* **RECORDS SHOWN**:
════════════════════

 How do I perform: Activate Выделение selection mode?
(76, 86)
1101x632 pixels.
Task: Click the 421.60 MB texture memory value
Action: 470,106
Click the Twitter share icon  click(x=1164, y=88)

════════════════════

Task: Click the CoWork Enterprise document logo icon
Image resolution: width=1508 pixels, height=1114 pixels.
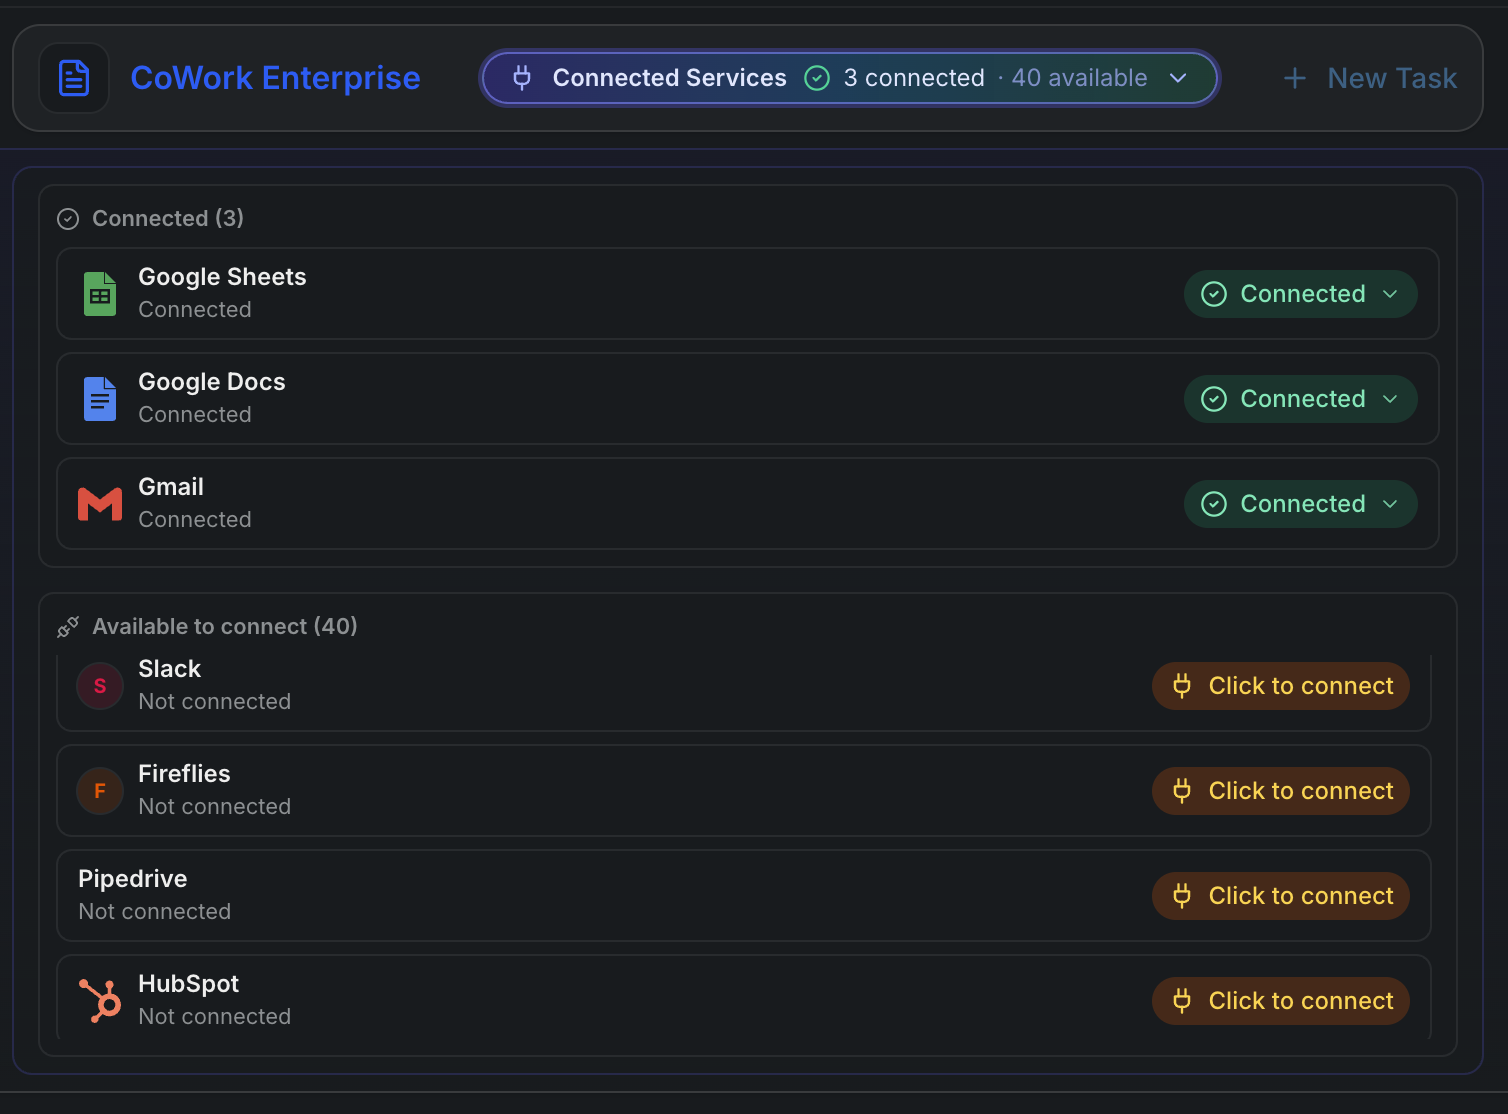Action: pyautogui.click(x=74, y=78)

════════════════════

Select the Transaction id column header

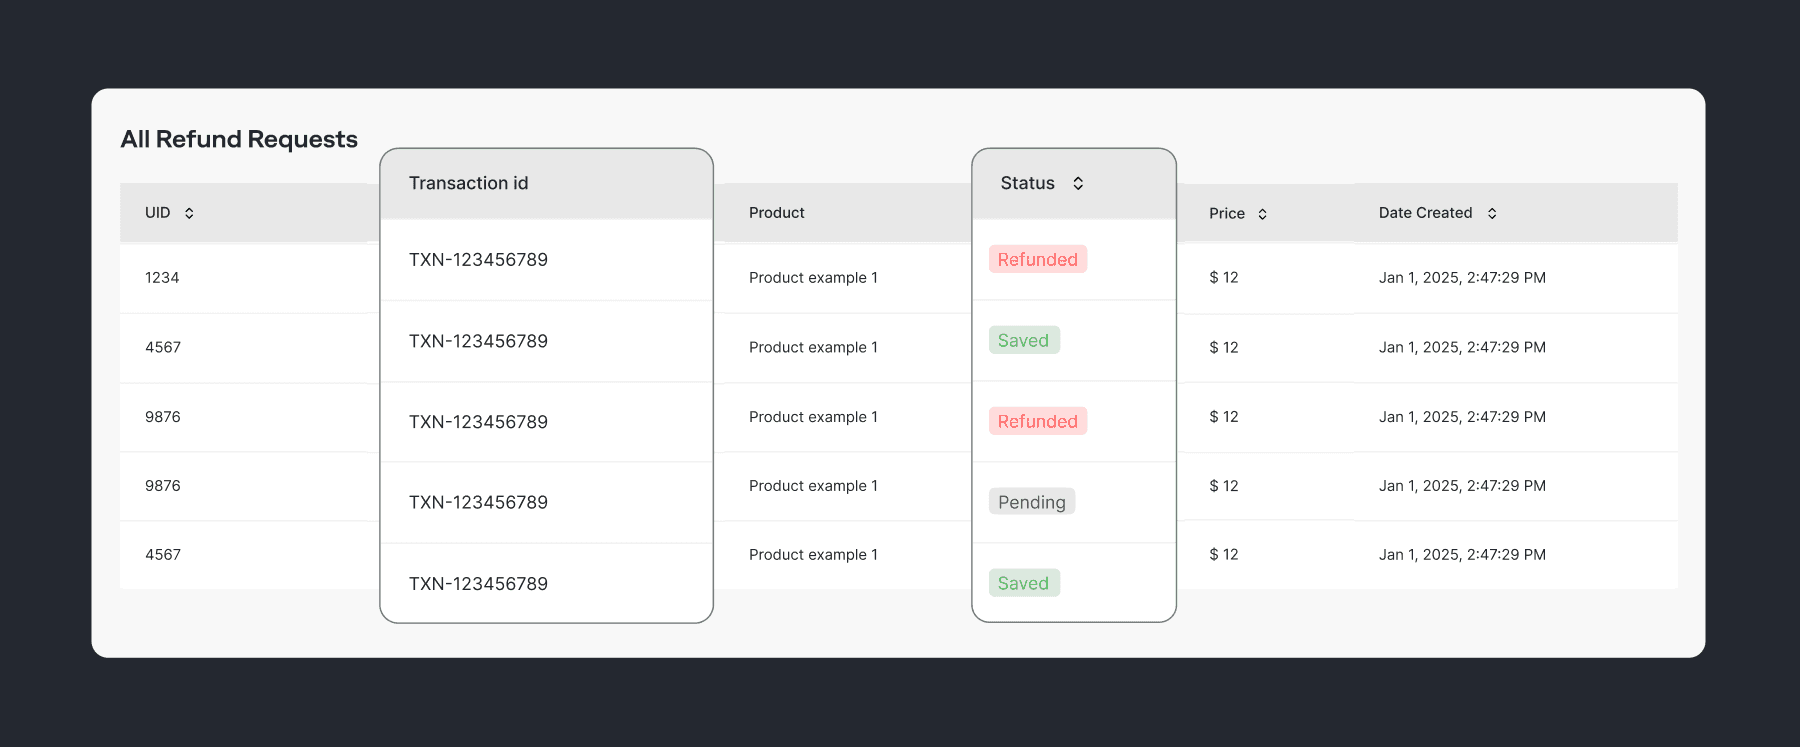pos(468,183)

════════════════════

* **OBJECTIVE**:
Can you write out everything from the line containing "How do I perform: Activate" down to the line containing "Click the Twitter" again, substituting "share button" for "share icon" and leaving all else unchanged?

* **REPLY TO THE TASK**:
 How do I perform: Activate Выделение selection mode?
(76, 86)
1101x632 pixels.
Task: Click the 421.60 MB texture memory value
Action: 470,106
Click the Twitter share button  click(x=1164, y=88)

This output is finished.